▶ ABOUT THIS TASK:
For each line of the listing that includes the word "computer", show the whole line.

▶ DATA FOR ANALYSIS:
▼▼▼

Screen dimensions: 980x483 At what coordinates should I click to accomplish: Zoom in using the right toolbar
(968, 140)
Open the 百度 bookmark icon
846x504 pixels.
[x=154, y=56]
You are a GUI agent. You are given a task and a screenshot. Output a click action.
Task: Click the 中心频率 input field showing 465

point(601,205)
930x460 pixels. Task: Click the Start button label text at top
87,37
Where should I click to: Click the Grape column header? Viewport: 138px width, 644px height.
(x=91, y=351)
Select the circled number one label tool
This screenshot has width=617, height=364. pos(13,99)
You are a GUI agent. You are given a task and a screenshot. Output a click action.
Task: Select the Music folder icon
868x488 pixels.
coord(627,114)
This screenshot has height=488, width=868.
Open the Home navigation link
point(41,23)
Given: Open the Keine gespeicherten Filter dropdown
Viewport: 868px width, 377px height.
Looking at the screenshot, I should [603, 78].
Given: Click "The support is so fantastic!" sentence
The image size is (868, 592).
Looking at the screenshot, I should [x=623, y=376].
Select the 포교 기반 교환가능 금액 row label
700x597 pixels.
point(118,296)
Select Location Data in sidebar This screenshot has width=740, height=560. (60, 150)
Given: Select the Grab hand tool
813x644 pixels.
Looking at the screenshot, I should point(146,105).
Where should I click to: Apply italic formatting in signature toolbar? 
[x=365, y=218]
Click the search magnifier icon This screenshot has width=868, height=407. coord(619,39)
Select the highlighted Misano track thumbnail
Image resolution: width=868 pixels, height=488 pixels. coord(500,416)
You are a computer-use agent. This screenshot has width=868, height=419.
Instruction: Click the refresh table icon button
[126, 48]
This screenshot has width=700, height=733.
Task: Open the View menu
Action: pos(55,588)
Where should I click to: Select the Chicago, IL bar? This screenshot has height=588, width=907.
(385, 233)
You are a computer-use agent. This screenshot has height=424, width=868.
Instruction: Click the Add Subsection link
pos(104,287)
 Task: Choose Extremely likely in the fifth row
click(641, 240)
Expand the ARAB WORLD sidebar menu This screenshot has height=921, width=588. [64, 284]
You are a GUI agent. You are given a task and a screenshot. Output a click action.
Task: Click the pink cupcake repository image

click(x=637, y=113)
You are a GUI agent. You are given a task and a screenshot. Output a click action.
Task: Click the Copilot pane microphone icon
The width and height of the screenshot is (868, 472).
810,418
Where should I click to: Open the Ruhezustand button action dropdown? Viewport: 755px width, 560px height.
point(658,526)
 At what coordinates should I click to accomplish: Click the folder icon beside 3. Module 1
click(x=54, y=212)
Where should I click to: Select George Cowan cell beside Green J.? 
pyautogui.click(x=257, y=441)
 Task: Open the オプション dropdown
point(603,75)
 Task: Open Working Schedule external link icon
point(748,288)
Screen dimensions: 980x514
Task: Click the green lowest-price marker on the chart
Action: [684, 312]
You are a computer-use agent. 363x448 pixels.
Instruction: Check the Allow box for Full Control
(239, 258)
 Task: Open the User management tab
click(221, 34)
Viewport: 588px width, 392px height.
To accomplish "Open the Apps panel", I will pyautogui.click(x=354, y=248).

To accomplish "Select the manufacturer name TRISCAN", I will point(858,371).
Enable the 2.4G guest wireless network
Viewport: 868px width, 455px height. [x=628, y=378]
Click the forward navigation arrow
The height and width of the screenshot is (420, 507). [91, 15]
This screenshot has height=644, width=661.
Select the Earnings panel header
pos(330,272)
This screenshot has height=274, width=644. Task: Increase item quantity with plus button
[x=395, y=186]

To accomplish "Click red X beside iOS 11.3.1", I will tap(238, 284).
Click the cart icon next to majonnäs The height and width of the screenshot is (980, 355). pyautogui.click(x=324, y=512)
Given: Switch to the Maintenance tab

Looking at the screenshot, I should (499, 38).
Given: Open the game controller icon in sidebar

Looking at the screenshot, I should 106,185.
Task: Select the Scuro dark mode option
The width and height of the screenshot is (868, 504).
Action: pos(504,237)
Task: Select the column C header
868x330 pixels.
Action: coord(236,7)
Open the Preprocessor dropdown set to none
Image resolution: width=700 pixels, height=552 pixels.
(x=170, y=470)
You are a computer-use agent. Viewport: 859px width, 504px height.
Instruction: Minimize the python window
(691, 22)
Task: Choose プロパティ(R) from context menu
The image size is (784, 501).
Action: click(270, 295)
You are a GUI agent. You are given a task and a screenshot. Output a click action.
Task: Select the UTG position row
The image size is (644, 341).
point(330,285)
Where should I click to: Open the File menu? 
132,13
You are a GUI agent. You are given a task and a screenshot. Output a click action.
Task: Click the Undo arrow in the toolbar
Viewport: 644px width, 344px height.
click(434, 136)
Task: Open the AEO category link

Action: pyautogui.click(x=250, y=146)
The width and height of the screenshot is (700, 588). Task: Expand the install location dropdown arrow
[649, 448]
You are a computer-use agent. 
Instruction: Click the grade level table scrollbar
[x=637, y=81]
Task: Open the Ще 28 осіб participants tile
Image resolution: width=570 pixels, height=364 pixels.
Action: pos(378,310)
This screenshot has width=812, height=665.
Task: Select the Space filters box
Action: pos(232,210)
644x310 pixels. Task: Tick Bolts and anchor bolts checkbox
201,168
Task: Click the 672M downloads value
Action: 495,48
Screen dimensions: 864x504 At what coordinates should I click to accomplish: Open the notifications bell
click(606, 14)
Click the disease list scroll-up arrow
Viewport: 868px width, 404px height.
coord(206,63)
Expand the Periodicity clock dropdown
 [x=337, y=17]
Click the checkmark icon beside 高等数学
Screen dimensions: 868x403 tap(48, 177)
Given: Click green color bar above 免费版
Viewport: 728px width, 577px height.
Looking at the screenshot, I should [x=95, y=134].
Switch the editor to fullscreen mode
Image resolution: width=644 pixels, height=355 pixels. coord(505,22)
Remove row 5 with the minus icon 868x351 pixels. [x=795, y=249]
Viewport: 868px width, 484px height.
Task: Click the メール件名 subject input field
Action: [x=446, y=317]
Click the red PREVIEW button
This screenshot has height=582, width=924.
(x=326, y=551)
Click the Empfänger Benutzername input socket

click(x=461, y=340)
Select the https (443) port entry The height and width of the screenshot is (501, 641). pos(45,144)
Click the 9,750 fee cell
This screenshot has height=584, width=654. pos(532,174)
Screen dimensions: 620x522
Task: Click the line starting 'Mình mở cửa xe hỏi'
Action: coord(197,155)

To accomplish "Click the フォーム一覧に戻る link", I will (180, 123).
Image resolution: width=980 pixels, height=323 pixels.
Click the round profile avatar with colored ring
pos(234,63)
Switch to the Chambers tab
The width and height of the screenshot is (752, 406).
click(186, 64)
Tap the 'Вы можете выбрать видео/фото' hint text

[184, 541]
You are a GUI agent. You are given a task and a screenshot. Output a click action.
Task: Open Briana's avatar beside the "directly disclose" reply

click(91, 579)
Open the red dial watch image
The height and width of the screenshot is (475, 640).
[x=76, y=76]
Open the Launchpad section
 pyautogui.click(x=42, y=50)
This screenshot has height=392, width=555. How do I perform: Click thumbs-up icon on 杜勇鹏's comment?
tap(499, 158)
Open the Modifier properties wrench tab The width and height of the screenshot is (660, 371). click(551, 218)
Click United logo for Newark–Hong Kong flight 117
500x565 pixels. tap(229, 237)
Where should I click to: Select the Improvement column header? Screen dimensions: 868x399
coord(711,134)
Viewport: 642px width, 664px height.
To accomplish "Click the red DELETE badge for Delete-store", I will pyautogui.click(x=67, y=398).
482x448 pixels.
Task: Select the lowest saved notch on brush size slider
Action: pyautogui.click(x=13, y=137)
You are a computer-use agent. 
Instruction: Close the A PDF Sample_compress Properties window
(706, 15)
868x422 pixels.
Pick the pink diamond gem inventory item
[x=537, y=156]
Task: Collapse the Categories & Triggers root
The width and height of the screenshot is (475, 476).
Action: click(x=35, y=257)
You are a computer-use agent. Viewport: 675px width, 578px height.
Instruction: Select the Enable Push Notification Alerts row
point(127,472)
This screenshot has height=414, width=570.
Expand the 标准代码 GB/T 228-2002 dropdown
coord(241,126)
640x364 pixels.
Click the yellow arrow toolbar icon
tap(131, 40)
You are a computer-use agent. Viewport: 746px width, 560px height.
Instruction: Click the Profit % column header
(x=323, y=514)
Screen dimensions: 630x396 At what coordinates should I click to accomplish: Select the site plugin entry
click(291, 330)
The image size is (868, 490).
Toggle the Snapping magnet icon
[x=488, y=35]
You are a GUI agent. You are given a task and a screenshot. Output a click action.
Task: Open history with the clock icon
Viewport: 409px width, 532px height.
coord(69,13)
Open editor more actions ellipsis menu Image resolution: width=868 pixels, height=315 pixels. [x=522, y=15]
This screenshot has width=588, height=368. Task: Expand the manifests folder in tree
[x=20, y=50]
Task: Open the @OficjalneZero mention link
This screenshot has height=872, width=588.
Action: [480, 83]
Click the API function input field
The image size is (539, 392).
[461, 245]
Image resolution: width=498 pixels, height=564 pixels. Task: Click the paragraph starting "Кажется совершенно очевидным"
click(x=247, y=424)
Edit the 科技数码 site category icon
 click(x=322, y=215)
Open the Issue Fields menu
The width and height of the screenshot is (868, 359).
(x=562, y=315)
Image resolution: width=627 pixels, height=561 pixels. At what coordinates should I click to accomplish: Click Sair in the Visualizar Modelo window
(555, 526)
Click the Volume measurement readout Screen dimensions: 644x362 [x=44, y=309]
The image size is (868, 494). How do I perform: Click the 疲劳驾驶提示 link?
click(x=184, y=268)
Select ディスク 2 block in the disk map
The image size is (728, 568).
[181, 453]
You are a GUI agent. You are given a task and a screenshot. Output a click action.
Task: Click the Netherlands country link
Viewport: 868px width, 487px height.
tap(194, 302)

▲▲▲

▶ ANSWER TO THIS PROBLEM:
You are a computer-use agent. This screenshot has width=868, height=419.
You are a computer-use agent. This screenshot has height=424, width=868.
You are a computer-use agent. 363x448 pixels.
You are a computer-use agent. Viewport: 859px width, 504px height.
You are a computer-use agent. 
You are a computer-use agent. 
You are a computer-use agent. Viewport: 675px width, 578px height.
You are a computer-use agent. Viewport: 746px width, 560px height.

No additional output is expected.